Looking back, there was one thing I found to be a bit unsettling. Whenever white feminists commented on the female players of Hollowstone, they discussed (and praised) Neely at length. Understandable, given that she was a universal fan-favorite. While Abigail, and Brianna were examined, I noticed Cassidy and Ruby were ignored. This bothered me. Brianna was only in the first half of the novel as opposed to Cass and Ruby who were main players that appear throughout the entire novel.
The difference is that both Cassidy and Ruby are Black women.
On the flipside when women of color reviewed the novel, they had thoughtful insights to share on all of the ladies and the rest of the cast.
While unsettled, I wasn’t surprised. You see too often when the discussion of feminism arises, white is unconsciously (and often consciously) considered the default ethnicity. Just as white is considered the default on the LGBTQ front.

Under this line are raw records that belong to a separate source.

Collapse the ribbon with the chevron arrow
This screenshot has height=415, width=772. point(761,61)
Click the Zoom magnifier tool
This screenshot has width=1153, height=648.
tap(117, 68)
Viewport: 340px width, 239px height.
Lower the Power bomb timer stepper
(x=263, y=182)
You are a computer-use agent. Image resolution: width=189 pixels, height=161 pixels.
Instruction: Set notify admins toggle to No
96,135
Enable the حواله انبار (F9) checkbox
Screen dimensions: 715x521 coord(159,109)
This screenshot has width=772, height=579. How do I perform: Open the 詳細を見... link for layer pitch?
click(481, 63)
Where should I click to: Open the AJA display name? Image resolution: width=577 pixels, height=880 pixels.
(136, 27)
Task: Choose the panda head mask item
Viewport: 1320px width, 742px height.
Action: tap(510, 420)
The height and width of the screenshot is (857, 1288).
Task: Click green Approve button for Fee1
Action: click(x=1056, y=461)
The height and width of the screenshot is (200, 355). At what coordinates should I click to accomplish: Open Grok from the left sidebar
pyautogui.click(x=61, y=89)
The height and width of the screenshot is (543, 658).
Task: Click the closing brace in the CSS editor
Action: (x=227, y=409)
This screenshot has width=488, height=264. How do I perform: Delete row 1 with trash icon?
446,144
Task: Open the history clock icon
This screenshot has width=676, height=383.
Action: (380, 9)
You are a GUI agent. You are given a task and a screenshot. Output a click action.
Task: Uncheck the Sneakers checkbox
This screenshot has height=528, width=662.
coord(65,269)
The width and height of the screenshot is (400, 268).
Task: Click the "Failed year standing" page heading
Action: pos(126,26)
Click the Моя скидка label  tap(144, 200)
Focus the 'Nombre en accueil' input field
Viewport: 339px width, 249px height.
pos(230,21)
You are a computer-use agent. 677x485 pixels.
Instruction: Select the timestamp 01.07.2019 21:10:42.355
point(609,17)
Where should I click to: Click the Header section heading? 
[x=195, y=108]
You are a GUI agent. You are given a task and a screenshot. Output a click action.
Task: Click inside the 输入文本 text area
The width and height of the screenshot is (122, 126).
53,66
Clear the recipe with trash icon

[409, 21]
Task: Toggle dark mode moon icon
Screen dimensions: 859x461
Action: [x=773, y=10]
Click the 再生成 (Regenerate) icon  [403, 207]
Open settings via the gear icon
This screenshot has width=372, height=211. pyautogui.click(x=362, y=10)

This is why many women of color identify as womanists and why many Black queers identify as same gender loving and we’ve established our own initiatives. It’s for the same reason why #WeNeedDiverseBooks and #SolidarityIsForWhiteWomen are still very relevant hashtags.
Enter my sophomore novel, West of Sunset:
For Brecken Everett, there’s never a dull moment. When he’s not dealing with a demanding course load and honing his magic as top student at Lightmage University, he’s working as a private investigator and using his skills to protect the innocent from the darkest forces. In two action-packed adventures, Breck demonstrates that outnumbered and outgunned is when he’s at his best. In Keepers, Brecken is enlisted to aid twins Jacob and Joshua Phoenix; the last Pyrians, the last of an ancient race. The Brothers Phoenix are on a quest to uncover clues to their past. When they find a lost relic, a pair of demons arrive to claim it. With Brecken’s aid, the twins are determined to not only stop the threat, but have some fun in the process.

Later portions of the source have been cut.